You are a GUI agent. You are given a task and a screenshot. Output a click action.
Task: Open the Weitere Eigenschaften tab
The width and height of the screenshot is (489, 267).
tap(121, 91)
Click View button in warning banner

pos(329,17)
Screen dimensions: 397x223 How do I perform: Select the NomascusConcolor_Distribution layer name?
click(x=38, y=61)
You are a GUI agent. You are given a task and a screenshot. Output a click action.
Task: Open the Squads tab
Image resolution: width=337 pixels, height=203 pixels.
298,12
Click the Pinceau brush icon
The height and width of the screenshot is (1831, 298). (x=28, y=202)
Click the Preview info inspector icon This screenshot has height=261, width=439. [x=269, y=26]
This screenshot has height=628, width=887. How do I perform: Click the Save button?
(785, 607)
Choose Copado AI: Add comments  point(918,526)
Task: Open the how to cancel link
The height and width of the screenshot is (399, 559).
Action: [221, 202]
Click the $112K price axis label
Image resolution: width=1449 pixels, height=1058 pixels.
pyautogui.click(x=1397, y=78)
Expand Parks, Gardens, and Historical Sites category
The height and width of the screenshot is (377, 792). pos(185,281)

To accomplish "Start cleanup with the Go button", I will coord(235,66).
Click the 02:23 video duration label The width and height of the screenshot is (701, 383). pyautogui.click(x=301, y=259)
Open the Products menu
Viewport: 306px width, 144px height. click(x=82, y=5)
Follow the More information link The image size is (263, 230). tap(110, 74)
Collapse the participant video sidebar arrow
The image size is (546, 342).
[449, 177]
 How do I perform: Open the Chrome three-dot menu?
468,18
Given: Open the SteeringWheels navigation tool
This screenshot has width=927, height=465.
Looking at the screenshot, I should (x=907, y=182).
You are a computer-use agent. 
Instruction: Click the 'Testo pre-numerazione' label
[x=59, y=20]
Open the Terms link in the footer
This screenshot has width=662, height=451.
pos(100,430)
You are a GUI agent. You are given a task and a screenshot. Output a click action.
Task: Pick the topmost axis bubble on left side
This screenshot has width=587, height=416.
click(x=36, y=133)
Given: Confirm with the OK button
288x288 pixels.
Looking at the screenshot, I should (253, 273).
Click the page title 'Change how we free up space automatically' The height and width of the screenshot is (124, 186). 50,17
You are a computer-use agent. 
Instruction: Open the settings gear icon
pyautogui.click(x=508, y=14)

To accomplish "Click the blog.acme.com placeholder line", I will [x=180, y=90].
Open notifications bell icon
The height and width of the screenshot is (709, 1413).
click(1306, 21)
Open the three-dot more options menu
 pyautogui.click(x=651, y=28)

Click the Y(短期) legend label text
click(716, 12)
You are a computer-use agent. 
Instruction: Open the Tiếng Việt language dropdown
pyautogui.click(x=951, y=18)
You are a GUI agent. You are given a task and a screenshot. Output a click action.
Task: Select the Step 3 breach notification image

================

**PROBLEM STATEMENT**
Please reply with an exact copy of the lines above, starting at the first and ending at the line that holds "Click the Preview".

**EXERCISE ANSWER**
You are a GUI agent. You are given a task and a screenshot. Output a click action.
Task: Open the Weitere Eigenschaften tab
The width and height of the screenshot is (489, 267).
tap(121, 91)
Click View button in warning banner

pos(329,17)
Screen dimensions: 397x223 How do I perform: Select the NomascusConcolor_Distribution layer name?
click(x=38, y=61)
You are a GUI agent. You are given a task and a screenshot. Output a click action.
Task: Open the Squads tab
Image resolution: width=337 pixels, height=203 pixels.
298,12
Click the Pinceau brush icon
The height and width of the screenshot is (1831, 298). (x=28, y=202)
Click the Preview info inspector icon This screenshot has height=261, width=439. [x=269, y=26]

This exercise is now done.